### Brano estratto
* * * * * * * * *

I Vangeli  dell’infanzia:  mito o realtà? Una lettura alternativa

Lectio  di   don  PAOLO SCQUIZZATO
(30.11.2016 e 14.12.2016 Chiesa san Rocco ore  17.30)

 

Incipit Lc 1, 26

Nazareth è il luogo dell’accadere di Dio.

La ‘visita dell’angelo/Dio’,accade a Nazareth e non a Gerusalemme. A questo vada aggiungersi che pare assodato che Gesù sia anche nato a Gerusalemme!

E questo è assurdo, letteralmente ‘cosa mai sentita’: «Da Nazareth può venire qualcosa di buono?» dice Natanaele a Filippo (Gv 1, 46). E questo perché è Gerusalemme il luogo ove ‘tutti là sono nati’ (Sal 87).

Si comincia così a intravedere il lento passaggio che compirà Gesù, ossia quello dalla religione  alla fede.

Gerusalemme è il luogo della religione: attraverso l’osservanza, l’ottemperanza della Legge, si compie la possibilità di vivere il legame con la divinità. Il Tempio è proprio il luogo dove l’uomo, a determinate condizioni cultuali e religiose appunto, è messo nella condizione di legarsi (religio) al suo Dio.

Gerusalemme-Tempio è simbolo della religione tout-court. Il tempio, con tutto il suo armamentario religioso, è possibilità, mezzo di comunione. Ecco, Gesù è venuto a scardinare questa concezione che sia una religione, un tempio, un apparato di osservanze e credenze a poter assolvere il compito della comunione con Dio.

Gesù lo ripetere pure alla samaritana in Gv 4: «Credimi, donna, è giunto il momento in cui né su questo monte, né in Gerusalemme adorerete il Padre. 22Voi adorate quel che non conoscete, noi adoriamo quello che conosciamo, perché la salvezza viene dai Giudei. 23Ma è giunto il momento, ed è questo, in cui i veri adoratori  adoreranno il Padre in spirito e verità; perché il  Padre cerca     tali adoratori. 24Dio è spirito, e quelli che lo adorano devono adorarlo in spirito   e verità».

* * * * * * * * *

### Consegna di lavoro 1
Cita dalla lectio sui Vangeli dell'infanzia il tratto che comincia con le parole «Nazareth è il» e si chiude dopo «nato a Gerusalemme!».
### Consegna di lavoro 2
Nella lectio sui Vangeli dell'infanzia, chi dice a Filippo «Da Nazareth può venire qualcosa di buono?»

Voci di dati raccolte:
* * * * * * * * *

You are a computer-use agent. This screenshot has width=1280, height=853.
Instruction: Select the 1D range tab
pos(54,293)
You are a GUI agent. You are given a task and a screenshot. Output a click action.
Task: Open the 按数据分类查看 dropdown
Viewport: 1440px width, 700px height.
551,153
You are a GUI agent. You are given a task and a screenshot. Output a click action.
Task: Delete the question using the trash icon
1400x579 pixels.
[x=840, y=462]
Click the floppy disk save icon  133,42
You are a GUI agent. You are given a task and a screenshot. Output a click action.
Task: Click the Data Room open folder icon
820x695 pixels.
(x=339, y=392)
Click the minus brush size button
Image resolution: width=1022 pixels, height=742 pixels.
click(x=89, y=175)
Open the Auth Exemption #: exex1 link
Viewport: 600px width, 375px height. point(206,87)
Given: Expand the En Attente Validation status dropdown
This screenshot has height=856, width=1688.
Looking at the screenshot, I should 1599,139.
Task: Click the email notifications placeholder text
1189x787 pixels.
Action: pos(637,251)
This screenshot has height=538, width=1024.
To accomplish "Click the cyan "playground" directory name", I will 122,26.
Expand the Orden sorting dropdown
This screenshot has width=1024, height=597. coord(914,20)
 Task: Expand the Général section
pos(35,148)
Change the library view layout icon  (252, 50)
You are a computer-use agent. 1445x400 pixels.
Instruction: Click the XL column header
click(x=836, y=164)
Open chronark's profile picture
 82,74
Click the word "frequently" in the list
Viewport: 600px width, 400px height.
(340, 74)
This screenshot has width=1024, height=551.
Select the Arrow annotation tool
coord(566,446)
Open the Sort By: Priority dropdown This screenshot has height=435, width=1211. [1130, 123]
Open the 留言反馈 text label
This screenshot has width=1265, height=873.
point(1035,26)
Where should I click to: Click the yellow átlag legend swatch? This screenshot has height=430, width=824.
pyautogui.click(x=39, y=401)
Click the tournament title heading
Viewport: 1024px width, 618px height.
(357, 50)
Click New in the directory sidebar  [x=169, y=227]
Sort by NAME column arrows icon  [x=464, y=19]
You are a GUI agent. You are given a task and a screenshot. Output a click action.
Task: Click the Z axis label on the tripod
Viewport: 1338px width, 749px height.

* * * * * * * * *

### Risposta attesa 1
Nazareth è il luogo dell’accadere di Dio.

La ‘visita dell’angelo/Dio’,accade a Nazareth e non a Gerusalemme. A questo vada aggiungersi che pare assodato che Gesù sia anche nato a Gerusalemme!

### Risposta attesa 2
Natanaele.